Requirement:
From the records that follow, copy every line in which "recording" appears.

*** Opening of Listed entries ***

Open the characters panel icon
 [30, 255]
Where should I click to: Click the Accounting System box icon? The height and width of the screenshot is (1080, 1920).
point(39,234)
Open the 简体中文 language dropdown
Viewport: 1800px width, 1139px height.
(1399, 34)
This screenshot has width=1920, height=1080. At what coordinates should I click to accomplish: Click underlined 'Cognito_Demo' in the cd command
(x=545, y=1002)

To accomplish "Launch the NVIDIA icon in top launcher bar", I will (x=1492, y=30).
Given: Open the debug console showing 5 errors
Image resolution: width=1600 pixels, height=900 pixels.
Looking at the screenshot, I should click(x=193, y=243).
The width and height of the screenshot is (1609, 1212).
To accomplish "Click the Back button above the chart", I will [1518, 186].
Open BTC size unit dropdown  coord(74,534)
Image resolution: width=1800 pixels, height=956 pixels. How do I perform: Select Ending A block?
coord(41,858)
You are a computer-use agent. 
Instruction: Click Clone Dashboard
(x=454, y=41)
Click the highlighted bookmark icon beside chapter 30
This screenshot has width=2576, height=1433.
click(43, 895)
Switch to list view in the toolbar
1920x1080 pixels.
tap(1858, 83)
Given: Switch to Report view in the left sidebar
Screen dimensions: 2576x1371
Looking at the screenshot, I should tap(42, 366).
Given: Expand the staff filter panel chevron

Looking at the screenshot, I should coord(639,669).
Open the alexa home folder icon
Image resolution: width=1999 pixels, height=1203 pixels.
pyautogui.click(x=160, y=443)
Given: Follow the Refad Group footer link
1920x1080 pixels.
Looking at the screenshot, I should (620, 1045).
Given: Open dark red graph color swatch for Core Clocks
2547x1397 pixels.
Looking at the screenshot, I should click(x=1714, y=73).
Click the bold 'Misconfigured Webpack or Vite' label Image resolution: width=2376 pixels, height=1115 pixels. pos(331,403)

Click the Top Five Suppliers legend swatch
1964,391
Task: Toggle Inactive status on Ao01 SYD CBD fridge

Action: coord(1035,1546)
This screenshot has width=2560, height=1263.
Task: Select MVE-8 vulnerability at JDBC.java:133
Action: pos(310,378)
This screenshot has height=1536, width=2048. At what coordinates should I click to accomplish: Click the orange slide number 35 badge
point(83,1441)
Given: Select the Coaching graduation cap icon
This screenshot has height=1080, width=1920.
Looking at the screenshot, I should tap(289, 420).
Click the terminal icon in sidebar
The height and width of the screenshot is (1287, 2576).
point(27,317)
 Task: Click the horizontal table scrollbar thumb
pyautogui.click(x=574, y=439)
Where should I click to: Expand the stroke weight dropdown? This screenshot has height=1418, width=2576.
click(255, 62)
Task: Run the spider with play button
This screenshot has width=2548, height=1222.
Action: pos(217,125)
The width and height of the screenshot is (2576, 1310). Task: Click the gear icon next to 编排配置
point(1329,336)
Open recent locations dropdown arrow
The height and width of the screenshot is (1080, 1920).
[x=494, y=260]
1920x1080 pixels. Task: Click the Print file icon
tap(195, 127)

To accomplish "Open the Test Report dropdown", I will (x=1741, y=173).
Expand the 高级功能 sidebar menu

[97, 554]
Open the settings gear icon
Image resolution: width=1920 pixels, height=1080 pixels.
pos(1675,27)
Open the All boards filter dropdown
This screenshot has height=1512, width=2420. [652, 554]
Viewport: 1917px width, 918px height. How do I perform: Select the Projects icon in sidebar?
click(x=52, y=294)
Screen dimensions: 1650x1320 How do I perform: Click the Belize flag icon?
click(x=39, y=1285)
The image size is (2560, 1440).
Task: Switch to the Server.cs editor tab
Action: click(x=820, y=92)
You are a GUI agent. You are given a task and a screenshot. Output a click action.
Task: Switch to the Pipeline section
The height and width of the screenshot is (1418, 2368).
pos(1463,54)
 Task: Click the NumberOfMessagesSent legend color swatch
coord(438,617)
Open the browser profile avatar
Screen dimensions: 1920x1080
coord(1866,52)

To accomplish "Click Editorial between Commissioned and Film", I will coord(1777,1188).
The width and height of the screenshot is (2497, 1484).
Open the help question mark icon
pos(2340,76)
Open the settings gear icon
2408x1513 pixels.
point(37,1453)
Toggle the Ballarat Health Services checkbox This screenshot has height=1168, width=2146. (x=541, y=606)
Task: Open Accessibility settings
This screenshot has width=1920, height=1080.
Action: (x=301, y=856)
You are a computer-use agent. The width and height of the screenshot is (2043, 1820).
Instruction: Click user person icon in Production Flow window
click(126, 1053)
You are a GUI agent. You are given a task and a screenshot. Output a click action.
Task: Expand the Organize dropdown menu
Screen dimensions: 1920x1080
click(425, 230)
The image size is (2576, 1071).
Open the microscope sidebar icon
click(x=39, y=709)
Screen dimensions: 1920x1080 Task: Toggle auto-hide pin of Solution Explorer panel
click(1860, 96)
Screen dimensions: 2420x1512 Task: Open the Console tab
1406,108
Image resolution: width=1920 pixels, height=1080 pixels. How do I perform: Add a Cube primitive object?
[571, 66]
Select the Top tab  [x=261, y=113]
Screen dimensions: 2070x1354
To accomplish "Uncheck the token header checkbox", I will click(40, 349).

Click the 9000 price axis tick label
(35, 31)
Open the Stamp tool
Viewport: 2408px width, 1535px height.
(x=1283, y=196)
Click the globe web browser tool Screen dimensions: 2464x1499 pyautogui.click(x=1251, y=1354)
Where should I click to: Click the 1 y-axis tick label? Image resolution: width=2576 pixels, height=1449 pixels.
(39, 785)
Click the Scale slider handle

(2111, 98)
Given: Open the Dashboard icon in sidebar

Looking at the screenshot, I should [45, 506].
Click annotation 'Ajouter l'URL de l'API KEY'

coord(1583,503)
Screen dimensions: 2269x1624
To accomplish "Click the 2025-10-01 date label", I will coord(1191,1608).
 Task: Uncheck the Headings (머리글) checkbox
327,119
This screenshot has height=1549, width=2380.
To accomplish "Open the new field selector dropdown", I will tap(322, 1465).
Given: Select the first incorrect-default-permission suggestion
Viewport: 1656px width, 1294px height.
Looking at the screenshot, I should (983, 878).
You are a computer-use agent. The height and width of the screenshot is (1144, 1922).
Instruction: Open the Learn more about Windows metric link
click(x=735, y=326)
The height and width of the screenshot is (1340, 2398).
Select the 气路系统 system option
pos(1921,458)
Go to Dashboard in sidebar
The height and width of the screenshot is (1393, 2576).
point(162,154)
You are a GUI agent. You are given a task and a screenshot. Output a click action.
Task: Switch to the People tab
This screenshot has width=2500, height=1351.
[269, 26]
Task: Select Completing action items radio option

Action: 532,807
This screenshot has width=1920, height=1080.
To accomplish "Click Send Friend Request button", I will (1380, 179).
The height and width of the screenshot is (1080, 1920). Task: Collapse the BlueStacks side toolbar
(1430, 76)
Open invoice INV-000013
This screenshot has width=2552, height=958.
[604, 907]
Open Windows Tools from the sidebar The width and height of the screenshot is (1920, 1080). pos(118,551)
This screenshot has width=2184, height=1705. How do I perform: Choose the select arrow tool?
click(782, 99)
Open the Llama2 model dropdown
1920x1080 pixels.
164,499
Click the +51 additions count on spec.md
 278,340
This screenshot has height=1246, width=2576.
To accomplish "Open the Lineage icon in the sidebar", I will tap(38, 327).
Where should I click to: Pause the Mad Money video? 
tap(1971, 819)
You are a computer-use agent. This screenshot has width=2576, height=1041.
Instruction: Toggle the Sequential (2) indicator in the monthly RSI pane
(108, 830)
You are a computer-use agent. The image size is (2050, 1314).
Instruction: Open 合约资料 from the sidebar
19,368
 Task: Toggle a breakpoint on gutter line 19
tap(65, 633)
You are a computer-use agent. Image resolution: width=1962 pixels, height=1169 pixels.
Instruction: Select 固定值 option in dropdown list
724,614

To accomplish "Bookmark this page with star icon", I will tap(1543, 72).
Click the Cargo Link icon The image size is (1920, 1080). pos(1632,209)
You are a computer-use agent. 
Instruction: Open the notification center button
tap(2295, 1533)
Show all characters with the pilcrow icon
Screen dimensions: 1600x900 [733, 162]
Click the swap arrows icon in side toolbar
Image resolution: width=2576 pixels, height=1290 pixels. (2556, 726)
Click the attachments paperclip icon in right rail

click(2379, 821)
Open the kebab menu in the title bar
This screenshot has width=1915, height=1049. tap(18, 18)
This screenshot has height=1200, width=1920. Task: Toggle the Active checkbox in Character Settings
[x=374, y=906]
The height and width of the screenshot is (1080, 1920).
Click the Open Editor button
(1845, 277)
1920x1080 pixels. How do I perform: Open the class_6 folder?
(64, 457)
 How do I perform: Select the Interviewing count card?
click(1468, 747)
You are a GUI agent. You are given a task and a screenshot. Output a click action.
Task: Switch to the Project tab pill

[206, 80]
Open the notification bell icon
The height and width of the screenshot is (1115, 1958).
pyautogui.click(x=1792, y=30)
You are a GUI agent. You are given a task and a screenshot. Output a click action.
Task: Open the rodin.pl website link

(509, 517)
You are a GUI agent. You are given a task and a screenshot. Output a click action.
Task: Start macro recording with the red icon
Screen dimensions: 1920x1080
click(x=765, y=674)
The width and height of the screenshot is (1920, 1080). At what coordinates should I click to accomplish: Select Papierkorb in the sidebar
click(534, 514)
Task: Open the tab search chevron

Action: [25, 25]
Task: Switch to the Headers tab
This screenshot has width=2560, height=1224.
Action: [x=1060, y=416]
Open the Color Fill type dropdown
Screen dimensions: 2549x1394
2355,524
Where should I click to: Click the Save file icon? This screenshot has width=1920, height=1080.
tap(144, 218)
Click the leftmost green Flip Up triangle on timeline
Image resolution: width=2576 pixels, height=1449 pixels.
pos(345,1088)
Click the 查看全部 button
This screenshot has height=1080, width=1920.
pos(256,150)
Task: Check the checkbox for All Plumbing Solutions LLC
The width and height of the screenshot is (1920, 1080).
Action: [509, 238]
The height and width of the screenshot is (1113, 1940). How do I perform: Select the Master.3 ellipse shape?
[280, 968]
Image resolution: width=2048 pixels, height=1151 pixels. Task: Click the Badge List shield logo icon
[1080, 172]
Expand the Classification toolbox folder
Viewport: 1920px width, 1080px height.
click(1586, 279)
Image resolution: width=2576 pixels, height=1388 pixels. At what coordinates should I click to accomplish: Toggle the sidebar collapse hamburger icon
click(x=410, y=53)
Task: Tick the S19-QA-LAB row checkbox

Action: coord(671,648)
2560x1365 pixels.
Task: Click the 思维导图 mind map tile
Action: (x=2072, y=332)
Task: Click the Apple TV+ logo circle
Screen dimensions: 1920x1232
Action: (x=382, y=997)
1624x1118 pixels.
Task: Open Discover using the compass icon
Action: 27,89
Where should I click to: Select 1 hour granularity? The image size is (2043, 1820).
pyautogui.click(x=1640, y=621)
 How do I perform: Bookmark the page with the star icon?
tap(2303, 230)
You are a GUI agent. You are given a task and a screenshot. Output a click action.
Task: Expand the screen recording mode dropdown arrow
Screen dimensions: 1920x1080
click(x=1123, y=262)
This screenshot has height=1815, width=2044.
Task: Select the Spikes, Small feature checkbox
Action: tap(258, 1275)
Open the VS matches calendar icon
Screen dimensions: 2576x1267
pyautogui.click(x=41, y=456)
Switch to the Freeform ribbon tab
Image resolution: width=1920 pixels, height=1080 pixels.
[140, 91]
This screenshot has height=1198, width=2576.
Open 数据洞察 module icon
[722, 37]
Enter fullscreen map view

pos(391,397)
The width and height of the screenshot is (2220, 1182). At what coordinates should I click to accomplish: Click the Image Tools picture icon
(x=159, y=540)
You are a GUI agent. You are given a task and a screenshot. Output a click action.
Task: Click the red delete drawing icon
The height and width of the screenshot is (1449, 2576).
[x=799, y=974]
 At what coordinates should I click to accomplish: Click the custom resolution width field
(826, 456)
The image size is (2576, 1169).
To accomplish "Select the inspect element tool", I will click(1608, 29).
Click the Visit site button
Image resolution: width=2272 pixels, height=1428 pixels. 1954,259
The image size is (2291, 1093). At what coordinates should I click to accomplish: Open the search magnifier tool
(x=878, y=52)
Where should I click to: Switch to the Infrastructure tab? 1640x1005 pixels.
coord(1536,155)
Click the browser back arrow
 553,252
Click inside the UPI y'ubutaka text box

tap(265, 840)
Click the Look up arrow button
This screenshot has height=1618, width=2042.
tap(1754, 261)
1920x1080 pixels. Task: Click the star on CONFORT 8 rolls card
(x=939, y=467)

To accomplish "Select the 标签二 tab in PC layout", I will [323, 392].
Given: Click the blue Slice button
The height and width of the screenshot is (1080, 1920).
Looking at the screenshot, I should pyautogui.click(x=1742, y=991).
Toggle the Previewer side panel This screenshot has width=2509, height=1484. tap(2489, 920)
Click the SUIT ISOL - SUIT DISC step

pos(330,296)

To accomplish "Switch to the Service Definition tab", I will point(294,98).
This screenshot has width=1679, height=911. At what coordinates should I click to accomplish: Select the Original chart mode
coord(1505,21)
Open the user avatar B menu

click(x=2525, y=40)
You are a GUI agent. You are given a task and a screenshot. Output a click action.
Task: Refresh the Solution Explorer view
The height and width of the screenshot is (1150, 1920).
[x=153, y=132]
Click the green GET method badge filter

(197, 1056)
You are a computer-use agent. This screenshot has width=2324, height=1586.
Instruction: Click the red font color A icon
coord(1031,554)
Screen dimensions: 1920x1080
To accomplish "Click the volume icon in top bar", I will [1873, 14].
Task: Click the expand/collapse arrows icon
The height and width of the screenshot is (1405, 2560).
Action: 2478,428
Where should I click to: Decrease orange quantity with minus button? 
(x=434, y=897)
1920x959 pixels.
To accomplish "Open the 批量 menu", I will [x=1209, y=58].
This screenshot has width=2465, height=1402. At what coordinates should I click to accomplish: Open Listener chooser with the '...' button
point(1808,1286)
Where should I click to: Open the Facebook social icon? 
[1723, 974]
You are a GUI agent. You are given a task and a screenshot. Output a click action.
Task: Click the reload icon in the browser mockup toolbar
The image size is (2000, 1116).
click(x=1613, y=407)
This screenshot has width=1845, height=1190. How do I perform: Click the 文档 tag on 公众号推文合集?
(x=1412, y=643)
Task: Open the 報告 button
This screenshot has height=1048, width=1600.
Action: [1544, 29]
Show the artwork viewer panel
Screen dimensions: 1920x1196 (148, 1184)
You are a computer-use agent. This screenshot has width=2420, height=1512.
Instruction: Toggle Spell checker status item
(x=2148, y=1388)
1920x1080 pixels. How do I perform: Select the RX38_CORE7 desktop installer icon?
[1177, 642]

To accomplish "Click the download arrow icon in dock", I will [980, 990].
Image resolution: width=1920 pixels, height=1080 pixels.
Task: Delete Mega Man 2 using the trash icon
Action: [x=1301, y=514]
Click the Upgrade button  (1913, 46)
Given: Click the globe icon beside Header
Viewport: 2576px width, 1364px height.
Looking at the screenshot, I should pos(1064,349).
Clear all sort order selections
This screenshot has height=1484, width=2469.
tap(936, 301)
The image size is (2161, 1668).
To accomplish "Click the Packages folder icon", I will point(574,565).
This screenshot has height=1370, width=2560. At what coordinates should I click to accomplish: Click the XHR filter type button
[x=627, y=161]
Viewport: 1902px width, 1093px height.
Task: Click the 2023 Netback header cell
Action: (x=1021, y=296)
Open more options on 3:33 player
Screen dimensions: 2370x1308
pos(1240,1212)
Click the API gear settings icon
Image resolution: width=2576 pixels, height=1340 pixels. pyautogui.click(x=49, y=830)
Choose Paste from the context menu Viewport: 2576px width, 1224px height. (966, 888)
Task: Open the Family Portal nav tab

*** Close of Listed entries ***

Task response:
Task: Start macro recording with the red icon
Task: Expand the screen recording mode dropdown arrow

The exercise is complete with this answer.